Phased Rollout & Iteration: Don't try to boil the ocean. Start with one or two critical customer journeys or shared services. Implement the new standards, gather customer and employee feedback, measure the impact on desired outcomes, and iterate. Learn and refine before scaling.
Benefits & Conclusion
Adopting a Jobs-to-be-Done approach to create transparent shared service standards delivers significant benefits:
Improved Customer Satisfaction: Meeting needs more effectively leads to happier internal and external customers.
Increased Operational Efficiency: Focusing on the customer's job often reveals and eliminates redundant internal steps, rework, and unnecessary complexity – leading to real efficiency gains.
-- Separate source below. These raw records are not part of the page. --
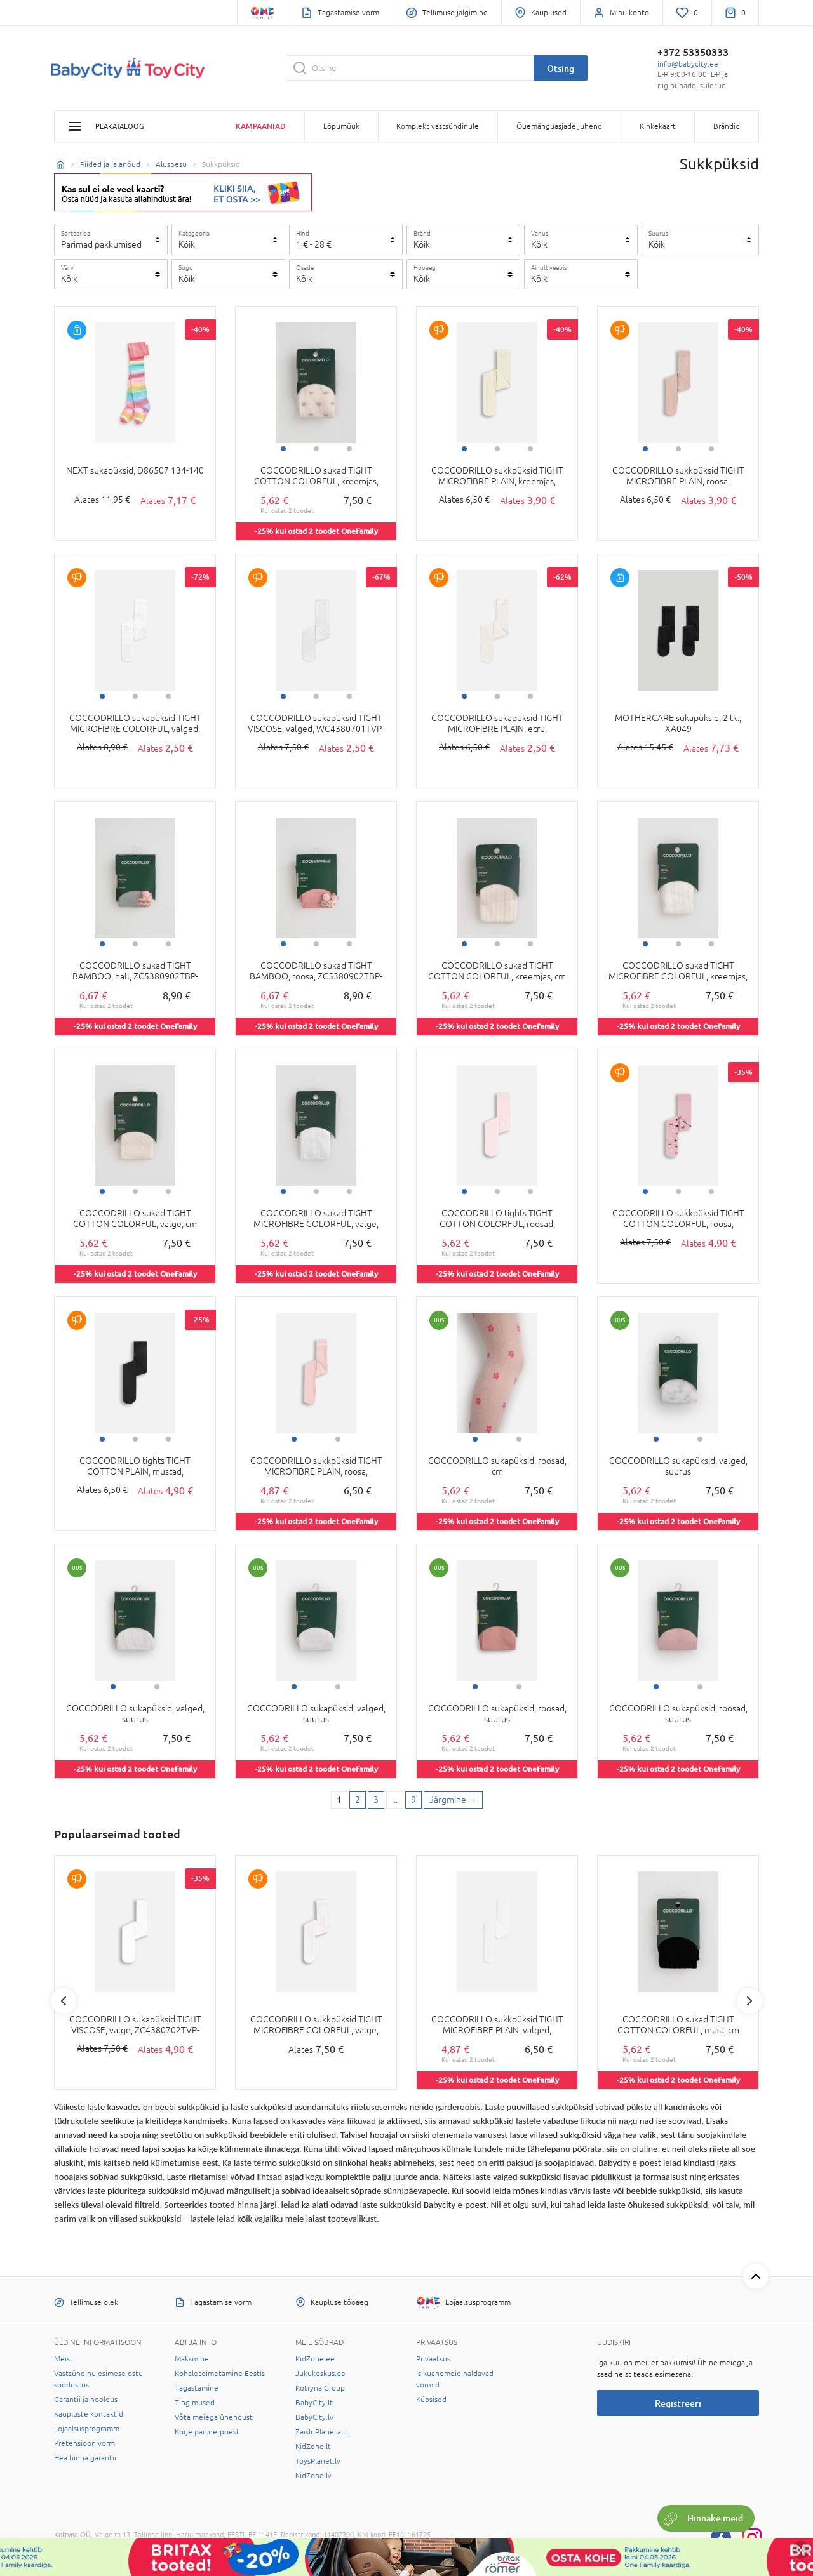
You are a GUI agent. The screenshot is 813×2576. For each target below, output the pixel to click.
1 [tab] (283, 448)
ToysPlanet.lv (317, 2461)
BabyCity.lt (314, 2402)
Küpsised (431, 2399)
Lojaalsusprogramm (86, 2428)
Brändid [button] (726, 126)
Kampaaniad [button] (261, 126)
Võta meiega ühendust (214, 2417)
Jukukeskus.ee (320, 2373)
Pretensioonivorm (84, 2443)
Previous (63, 2001)
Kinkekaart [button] (658, 126)
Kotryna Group (320, 2388)
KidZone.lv (313, 2475)
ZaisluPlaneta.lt (321, 2431)
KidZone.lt (313, 2446)
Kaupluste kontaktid (88, 2414)
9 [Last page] (413, 1800)
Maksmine (192, 2358)
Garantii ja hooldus (86, 2399)
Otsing (560, 68)
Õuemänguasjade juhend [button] (559, 126)
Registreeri (678, 2403)
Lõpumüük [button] (341, 126)
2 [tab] (316, 448)
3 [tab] (349, 448)
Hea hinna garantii (85, 2457)
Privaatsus (433, 2358)
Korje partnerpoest (207, 2431)
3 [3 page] (376, 1800)
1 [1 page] (339, 1800)
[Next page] (453, 1800)
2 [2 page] (357, 1800)
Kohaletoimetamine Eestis (220, 2373)
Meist (63, 2358)
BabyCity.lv (314, 2417)
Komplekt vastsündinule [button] (437, 126)
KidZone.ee (315, 2358)
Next (749, 2001)
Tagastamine (196, 2388)
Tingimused (195, 2402)
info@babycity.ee (687, 64)
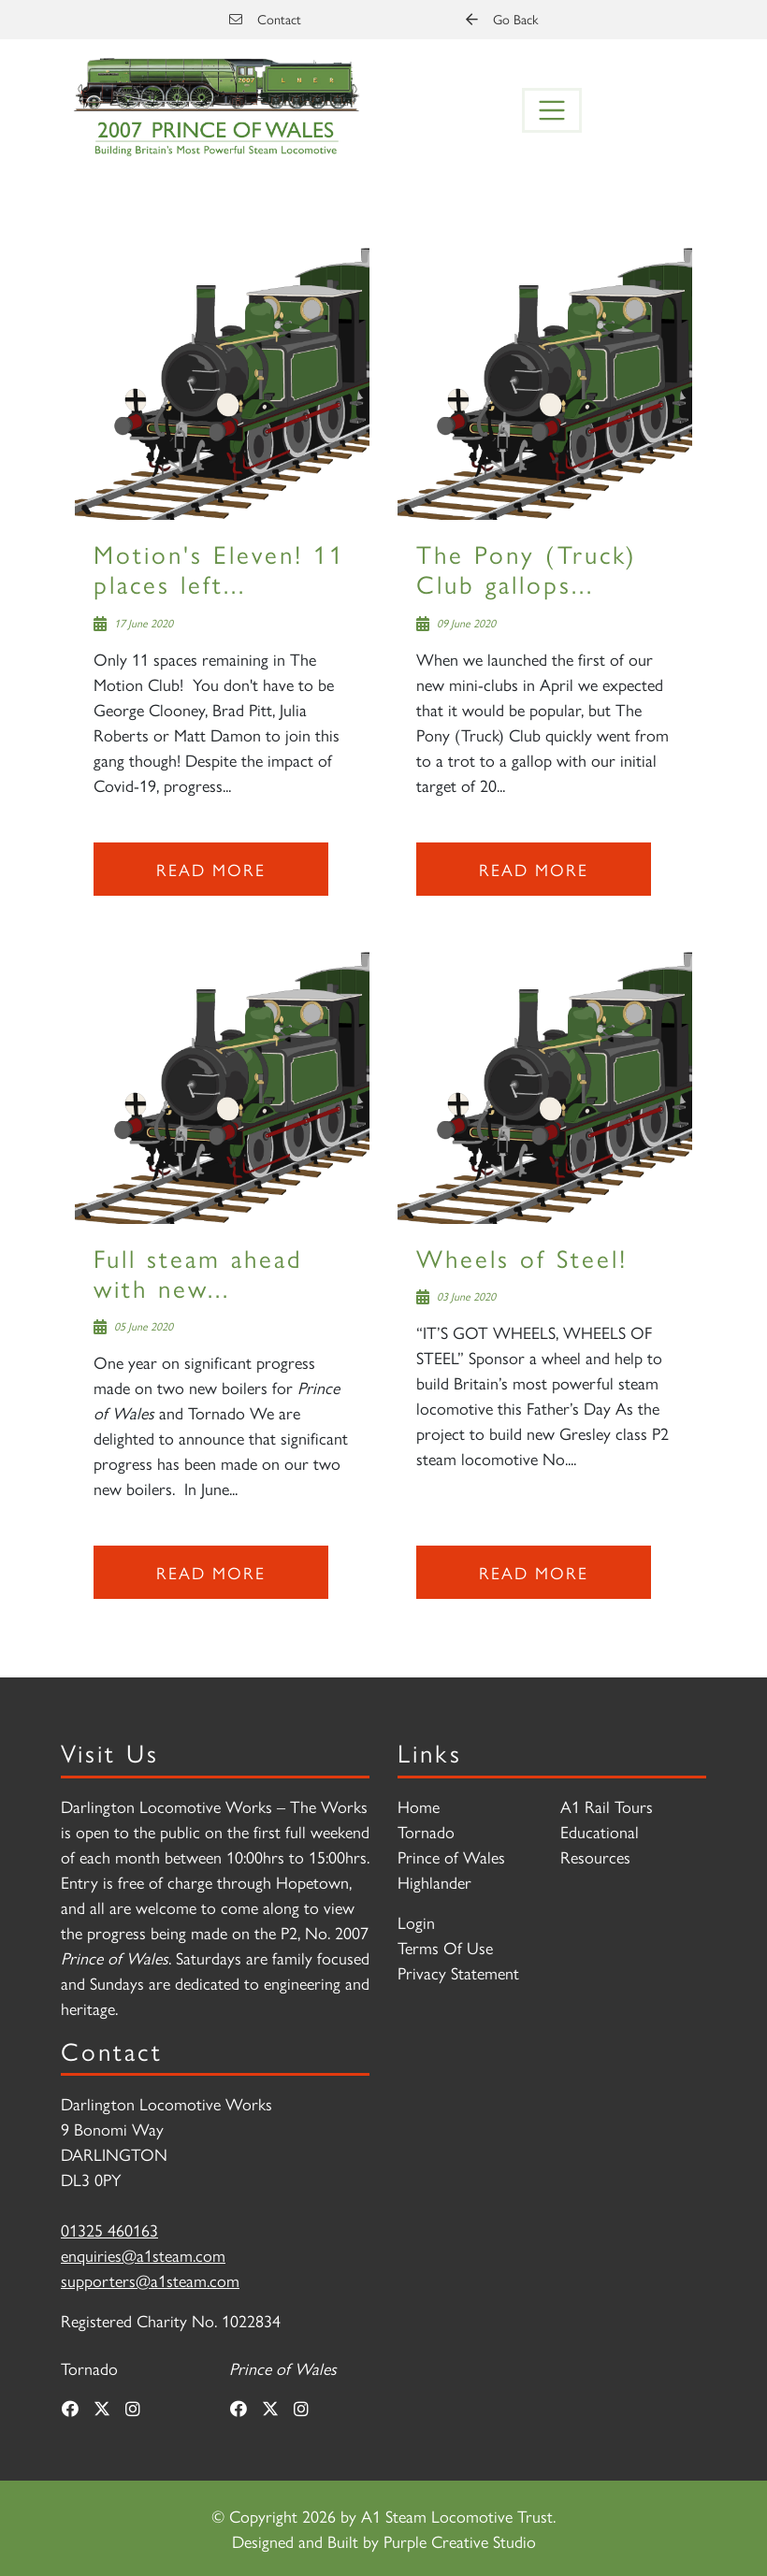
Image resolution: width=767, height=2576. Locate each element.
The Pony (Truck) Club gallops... (526, 568)
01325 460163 (109, 2229)
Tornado (426, 1831)
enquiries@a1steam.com (143, 2255)
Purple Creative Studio (460, 2541)
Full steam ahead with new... (198, 1272)
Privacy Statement (458, 1972)
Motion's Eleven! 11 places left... (219, 568)
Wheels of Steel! (522, 1257)
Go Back (502, 18)
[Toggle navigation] (552, 110)
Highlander (434, 1881)
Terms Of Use (445, 1947)
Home (419, 1806)
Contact (265, 18)
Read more (211, 869)
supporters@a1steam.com (150, 2280)
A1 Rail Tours (606, 1806)
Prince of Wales (451, 1856)
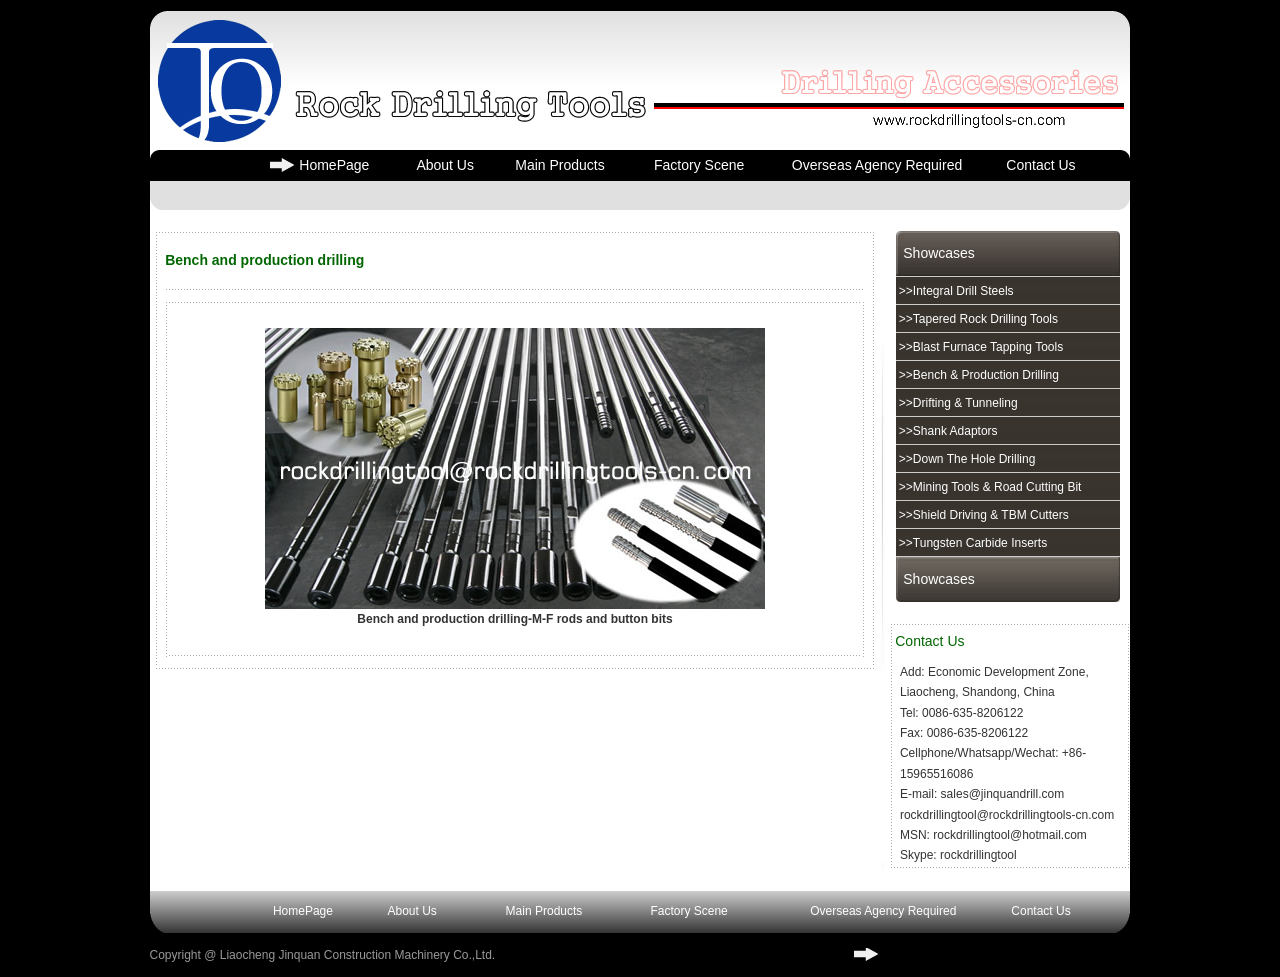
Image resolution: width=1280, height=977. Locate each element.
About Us (445, 165)
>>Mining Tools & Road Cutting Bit (989, 487)
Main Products (559, 165)
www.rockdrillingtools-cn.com (968, 954)
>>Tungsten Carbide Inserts (972, 543)
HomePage (334, 165)
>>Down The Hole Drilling (966, 459)
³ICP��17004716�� (653, 955)
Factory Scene (699, 165)
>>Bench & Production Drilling (977, 375)
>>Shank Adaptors (947, 431)
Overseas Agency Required (877, 165)
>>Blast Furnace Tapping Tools (980, 347)
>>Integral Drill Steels (955, 291)
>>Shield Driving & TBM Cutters (982, 515)
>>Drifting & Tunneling (957, 403)
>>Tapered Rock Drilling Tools (977, 319)
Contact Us (1040, 165)
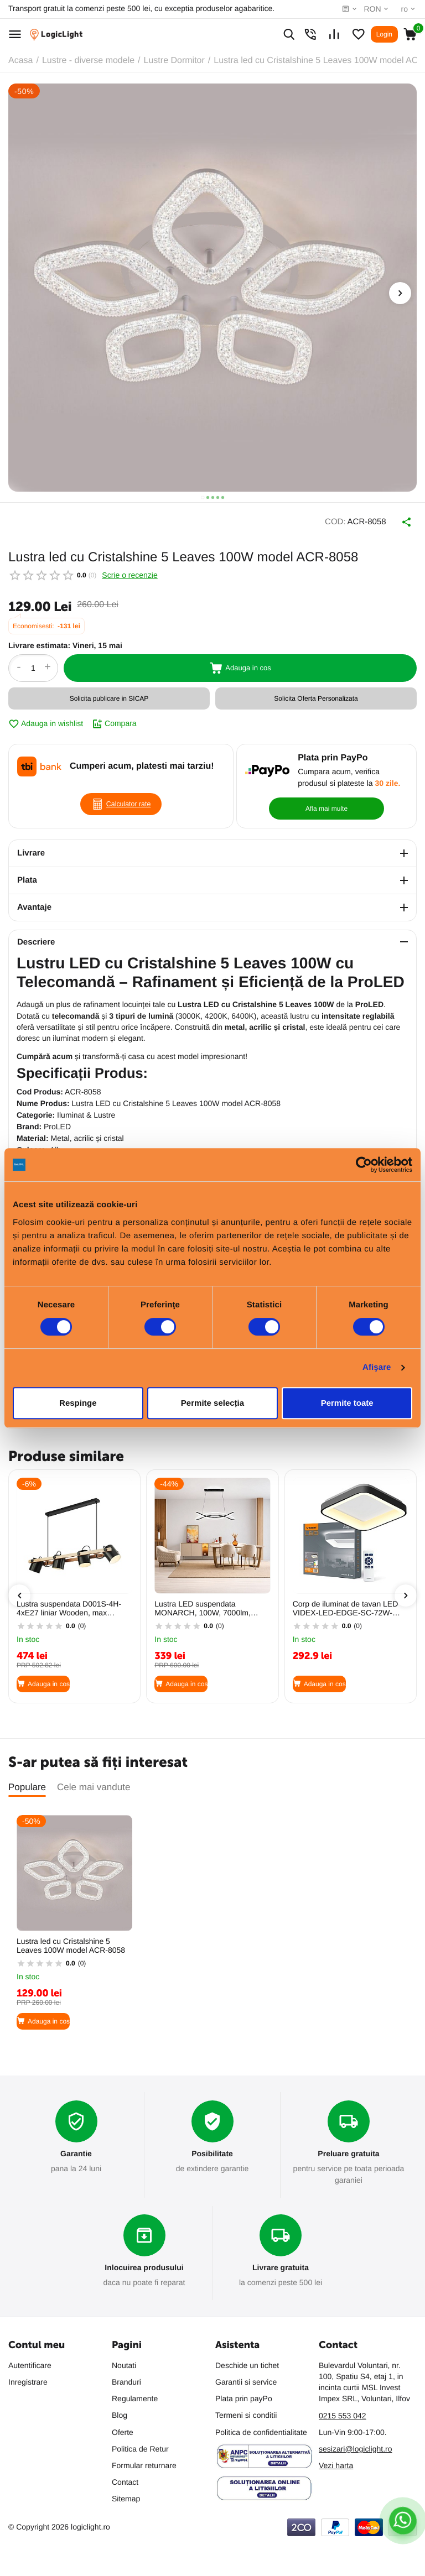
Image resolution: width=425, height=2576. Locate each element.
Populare (27, 1781)
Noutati (124, 2363)
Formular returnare (144, 2463)
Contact (125, 2480)
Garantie (76, 2148)
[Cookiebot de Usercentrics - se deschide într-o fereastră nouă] (363, 1164)
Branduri (126, 2380)
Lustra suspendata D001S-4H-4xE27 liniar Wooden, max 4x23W (69, 1603)
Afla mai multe (326, 803)
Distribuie (392, 519)
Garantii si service (246, 2380)
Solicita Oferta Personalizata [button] (315, 693)
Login (384, 34)
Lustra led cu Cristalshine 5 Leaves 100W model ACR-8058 (71, 1940)
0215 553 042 (342, 2413)
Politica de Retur (140, 2446)
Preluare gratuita (348, 2148)
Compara (114, 718)
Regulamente (135, 2396)
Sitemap (126, 2496)
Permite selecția (212, 1402)
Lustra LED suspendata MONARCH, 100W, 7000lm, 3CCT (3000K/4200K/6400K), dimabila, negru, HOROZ (205, 1603)
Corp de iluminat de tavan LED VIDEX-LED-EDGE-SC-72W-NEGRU (345, 1603)
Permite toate (347, 1402)
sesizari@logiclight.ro (355, 2446)
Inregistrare (28, 2380)
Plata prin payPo (243, 2396)
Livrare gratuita (280, 2264)
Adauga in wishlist (45, 718)
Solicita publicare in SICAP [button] (109, 693)
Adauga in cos (240, 662)
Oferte (122, 2430)
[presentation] (400, 293)
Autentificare (29, 2363)
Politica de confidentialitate (261, 2430)
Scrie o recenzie (129, 569)
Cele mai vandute (93, 1781)
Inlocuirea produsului (144, 2264)
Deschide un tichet (247, 2363)
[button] (202, 497)
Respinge (78, 1402)
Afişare (376, 1367)
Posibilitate (212, 2148)
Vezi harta (336, 2463)
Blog (119, 2413)
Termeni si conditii (246, 2413)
Better Collaboration: A shared understanding of the customer's goals fosters alignment and breaks down "us vs. them" mentalities between departments.
Stronger Competitive Advantage: Companies known for seamless, transparent service delivery (even internally) attract and retain talent and customers better.
By elevating the level of abstraction and focusing on the customer's true job, you position your entire organization to deliver value more effectively. You move from managing internal processes to orchestrating customer success.